* Exercise objective: Reproduce, from the passage on colorectal cancer survival and hemoglobin decline, everything from "2.Goldshtein I, Neeman" down to "the ColonFlag algorithm.", with no change to the wording.

* Given text:
SEER population data based on US diagnoses 2015 through 2021 reporting five-year relative survival of 91.5% for localized colorectal cancer versus 16.2% for distant-stage disease, with approximately 34% of cases diagnosed at the localized stage. Establishes the survival differential that is the paper’s central policy argument and demonstrates that most patients are still diagnosed too late.
2.Goldshtein I, Neeman U, Chodick G, Shalev V. “Variations in hemoglobin before colorectal cancer diagnosis.” Eur J Cancer Prev. 2010;19(5):342–344.
Retrospective analysis of 1,074 colorectal cancer patients at Maccabi Healthcare Services showed that hemoglobin begins declining approximately four years before cancer diagnosis, progressing at 0.28 g/dL per six-month period in a logarithmic pattern while remaining within the normal reference range. Establishes the pre-diagnostic hemoglobin trajectory as the primary CBC signal exploited by the ColonFlag algorithm.

* Data section:
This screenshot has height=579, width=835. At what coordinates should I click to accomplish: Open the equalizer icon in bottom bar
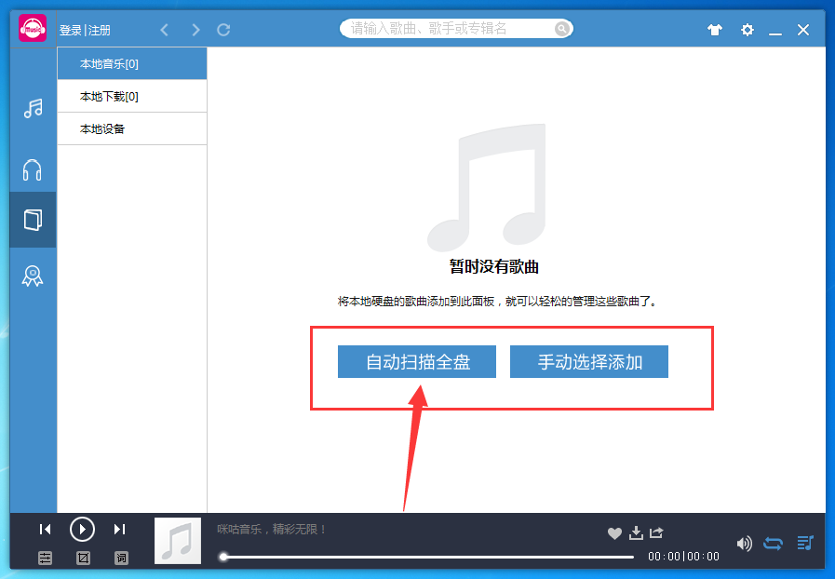46,559
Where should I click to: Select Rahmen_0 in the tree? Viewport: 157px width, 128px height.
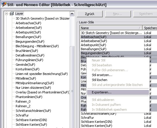(23, 101)
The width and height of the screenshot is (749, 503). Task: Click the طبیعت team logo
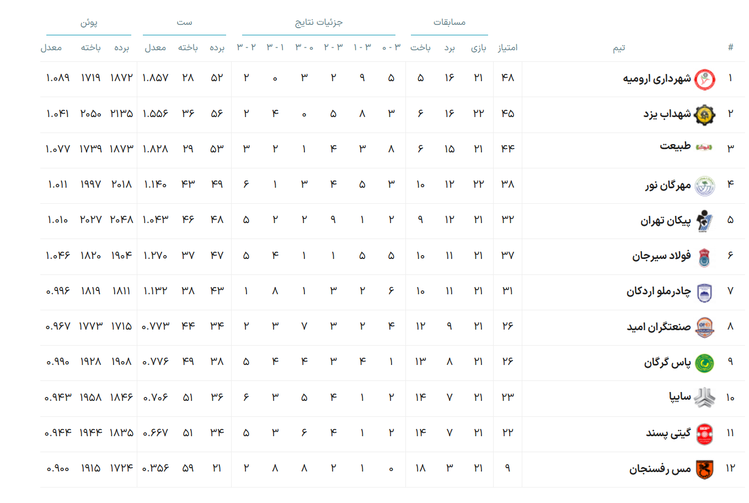point(704,147)
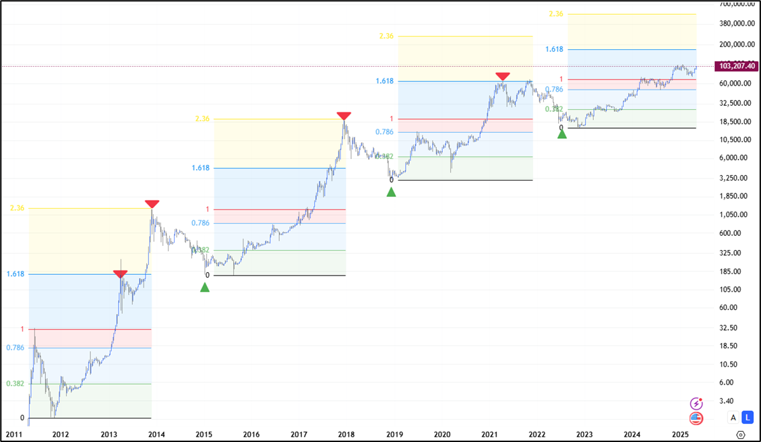
Task: Click the 2018 label on time axis
Action: [x=346, y=435]
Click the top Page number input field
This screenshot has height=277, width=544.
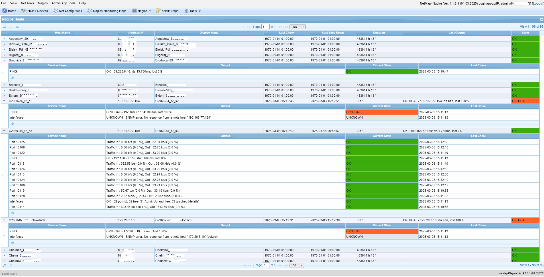(265, 27)
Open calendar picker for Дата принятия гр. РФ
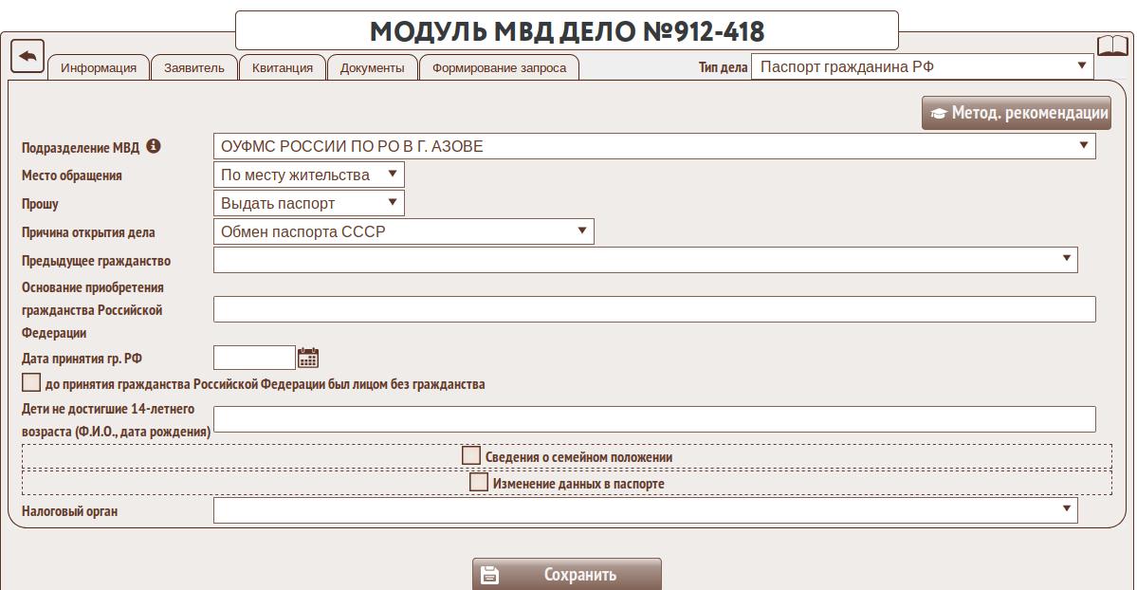 pyautogui.click(x=308, y=358)
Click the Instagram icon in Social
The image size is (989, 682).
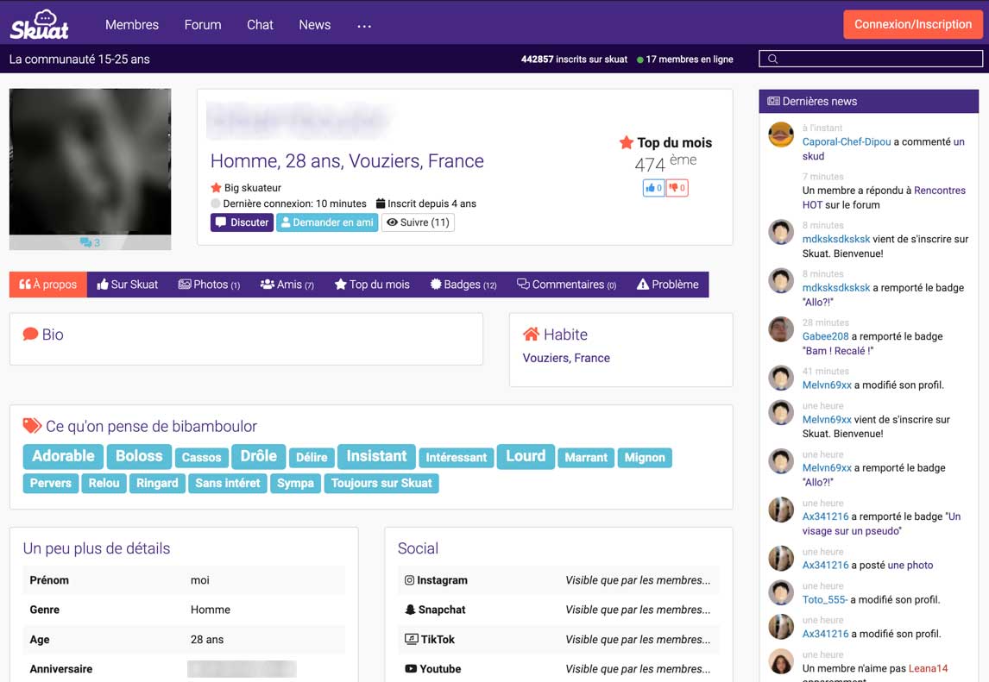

* Written response:
2.Goldshtein I, Neeman U, Chodick G, Shalev V. “Variations in hemoglobin before colorectal cancer diagnosis.” Eur J Cancer Prev. 2010;19(5):342–344.
Retrospective analysis of 1,074 colorectal cancer patients at Maccabi Healthcare Services showed that hemoglobin begins declining approximately four years before cancer diagnosis, progressing at 0.28 g/dL per six-month period in a logarithmic pattern while remaining within the normal reference range. Establishes the pre-diagnostic hemoglobin trajectory as the primary CBC signal exploited by the ColonFlag algorithm.